GOAL OF THE EXERCISE = Return the entries below precisely, omitting nothing.

RECORDS PROVIDED =
┌──

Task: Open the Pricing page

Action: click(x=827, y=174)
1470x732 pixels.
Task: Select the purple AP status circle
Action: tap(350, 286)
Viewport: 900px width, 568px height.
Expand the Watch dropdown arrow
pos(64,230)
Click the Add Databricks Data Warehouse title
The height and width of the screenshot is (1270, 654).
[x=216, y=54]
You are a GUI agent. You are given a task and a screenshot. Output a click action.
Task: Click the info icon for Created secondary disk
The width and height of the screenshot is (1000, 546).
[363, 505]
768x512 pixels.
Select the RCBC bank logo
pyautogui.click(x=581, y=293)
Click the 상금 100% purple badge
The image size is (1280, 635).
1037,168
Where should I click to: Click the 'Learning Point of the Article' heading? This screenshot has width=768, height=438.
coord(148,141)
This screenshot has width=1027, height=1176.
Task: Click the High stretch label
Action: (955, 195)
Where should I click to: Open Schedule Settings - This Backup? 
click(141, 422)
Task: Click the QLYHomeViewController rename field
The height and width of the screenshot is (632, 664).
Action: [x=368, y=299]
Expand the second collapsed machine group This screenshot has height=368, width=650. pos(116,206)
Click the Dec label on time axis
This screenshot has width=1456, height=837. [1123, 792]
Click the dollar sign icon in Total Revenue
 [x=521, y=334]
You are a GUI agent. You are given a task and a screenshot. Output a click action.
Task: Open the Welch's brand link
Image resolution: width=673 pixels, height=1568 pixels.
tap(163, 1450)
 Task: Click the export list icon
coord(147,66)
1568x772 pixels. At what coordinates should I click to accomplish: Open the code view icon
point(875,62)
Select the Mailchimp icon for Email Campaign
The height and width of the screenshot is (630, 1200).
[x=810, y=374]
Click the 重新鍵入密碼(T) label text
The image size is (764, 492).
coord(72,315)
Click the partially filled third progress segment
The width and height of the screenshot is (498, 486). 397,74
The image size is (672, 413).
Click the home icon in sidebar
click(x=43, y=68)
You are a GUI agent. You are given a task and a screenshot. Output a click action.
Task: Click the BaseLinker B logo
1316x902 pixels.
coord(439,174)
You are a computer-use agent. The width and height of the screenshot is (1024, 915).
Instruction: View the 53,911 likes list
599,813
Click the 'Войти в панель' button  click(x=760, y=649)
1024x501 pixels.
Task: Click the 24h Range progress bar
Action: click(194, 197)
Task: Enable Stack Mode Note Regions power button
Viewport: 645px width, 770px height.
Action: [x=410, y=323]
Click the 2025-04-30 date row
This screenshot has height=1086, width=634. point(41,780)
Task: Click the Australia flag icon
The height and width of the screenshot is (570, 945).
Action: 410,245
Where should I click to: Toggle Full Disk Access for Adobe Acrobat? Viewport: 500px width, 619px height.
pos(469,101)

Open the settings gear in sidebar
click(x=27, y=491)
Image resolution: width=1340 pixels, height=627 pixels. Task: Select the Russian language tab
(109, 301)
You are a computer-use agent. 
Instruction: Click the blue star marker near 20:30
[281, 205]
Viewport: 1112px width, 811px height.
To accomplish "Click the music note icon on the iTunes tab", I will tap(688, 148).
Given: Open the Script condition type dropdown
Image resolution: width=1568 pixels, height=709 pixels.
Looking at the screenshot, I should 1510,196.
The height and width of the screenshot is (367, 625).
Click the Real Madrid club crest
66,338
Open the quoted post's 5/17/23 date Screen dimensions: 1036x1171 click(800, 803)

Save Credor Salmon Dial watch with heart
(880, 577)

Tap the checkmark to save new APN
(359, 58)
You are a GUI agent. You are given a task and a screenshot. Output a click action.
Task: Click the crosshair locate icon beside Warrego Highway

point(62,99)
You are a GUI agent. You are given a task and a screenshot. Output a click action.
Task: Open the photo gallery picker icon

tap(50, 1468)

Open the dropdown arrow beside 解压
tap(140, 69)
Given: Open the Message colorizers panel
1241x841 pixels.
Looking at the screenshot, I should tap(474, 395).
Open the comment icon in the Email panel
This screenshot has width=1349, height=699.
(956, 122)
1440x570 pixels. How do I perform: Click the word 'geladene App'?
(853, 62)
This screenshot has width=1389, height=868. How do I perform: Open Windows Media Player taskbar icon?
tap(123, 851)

└──

REPLY TO THE EXERCISE =
Task: Open the Pricing page

Action: click(x=827, y=174)
1470x732 pixels.
Task: Select the purple AP status circle
Action: tap(350, 286)
Viewport: 900px width, 568px height.
Expand the Watch dropdown arrow
pos(64,230)
Click the Add Databricks Data Warehouse title
The height and width of the screenshot is (1270, 654).
[x=216, y=54]
You are a GUI agent. You are given a task and a screenshot. Output a click action.
Task: Click the info icon for Created secondary disk
The width and height of the screenshot is (1000, 546).
[363, 505]
768x512 pixels.
Select the RCBC bank logo
pyautogui.click(x=581, y=293)
Click the 상금 100% purple badge
The image size is (1280, 635).
1037,168
Where should I click to: Click the 'Learning Point of the Article' heading? This screenshot has width=768, height=438.
coord(148,141)
This screenshot has width=1027, height=1176.
Task: Click the High stretch label
Action: (955, 195)
Where should I click to: Open Schedule Settings - This Backup? 
click(141, 422)
Task: Click the QLYHomeViewController rename field
The height and width of the screenshot is (632, 664).
Action: [x=368, y=299]
Expand the second collapsed machine group This screenshot has height=368, width=650. pos(116,206)
Click the Dec label on time axis
This screenshot has width=1456, height=837. [1123, 792]
Click the dollar sign icon in Total Revenue
 [x=521, y=334]
You are a GUI agent. You are given a task and a screenshot. Output a click action.
Task: Open the Welch's brand link
Image resolution: width=673 pixels, height=1568 pixels.
tap(163, 1450)
 Task: Click the export list icon
coord(147,66)
1568x772 pixels. At what coordinates should I click to accomplish: Open the code view icon
point(875,62)
Select the Mailchimp icon for Email Campaign
The height and width of the screenshot is (630, 1200).
[x=810, y=374]
Click the 重新鍵入密碼(T) label text
The image size is (764, 492).
coord(72,315)
Click the partially filled third progress segment
The width and height of the screenshot is (498, 486). 397,74
The image size is (672, 413).
Click the home icon in sidebar
click(x=43, y=68)
You are a GUI agent. You are given a task and a screenshot. Output a click action.
Task: Click the BaseLinker B logo
1316x902 pixels.
coord(439,174)
You are a computer-use agent. The width and height of the screenshot is (1024, 915).
Instruction: View the 53,911 likes list
599,813
Click the 'Войти в панель' button  click(x=760, y=649)
1024x501 pixels.
Task: Click the 24h Range progress bar
Action: click(194, 197)
Task: Enable Stack Mode Note Regions power button
Viewport: 645px width, 770px height.
Action: [x=410, y=323]
Click the 2025-04-30 date row
This screenshot has height=1086, width=634. point(41,780)
Task: Click the Australia flag icon
The height and width of the screenshot is (570, 945).
Action: 410,245
Where should I click to: Toggle Full Disk Access for Adobe Acrobat? Viewport: 500px width, 619px height.
pos(469,101)

Open the settings gear in sidebar
click(x=27, y=491)
Image resolution: width=1340 pixels, height=627 pixels. Task: Select the Russian language tab
(109, 301)
You are a computer-use agent. 
Instruction: Click the blue star marker near 20:30
[281, 205]
Viewport: 1112px width, 811px height.
To accomplish "Click the music note icon on the iTunes tab", I will tap(688, 148).
Given: Open the Script condition type dropdown
Image resolution: width=1568 pixels, height=709 pixels.
Looking at the screenshot, I should 1510,196.
The height and width of the screenshot is (367, 625).
Click the Real Madrid club crest
66,338
Open the quoted post's 5/17/23 date Screen dimensions: 1036x1171 click(800, 803)

Save Credor Salmon Dial watch with heart
(880, 577)

Tap the checkmark to save new APN
(359, 58)
You are a GUI agent. You are given a task and a screenshot. Output a click action.
Task: Click the crosshair locate icon beside Warrego Highway

point(62,99)
You are a GUI agent. You are given a task and a screenshot. Output a click action.
Task: Open the photo gallery picker icon

tap(50, 1468)

Open the dropdown arrow beside 解压
tap(140, 69)
Given: Open the Message colorizers panel
1241x841 pixels.
Looking at the screenshot, I should tap(474, 395).
Open the comment icon in the Email panel
This screenshot has width=1349, height=699.
(956, 122)
1440x570 pixels. How do I perform: Click the word 'geladene App'?
(853, 62)
This screenshot has width=1389, height=868. How do I perform: Open Windows Media Player taskbar icon?
tap(123, 851)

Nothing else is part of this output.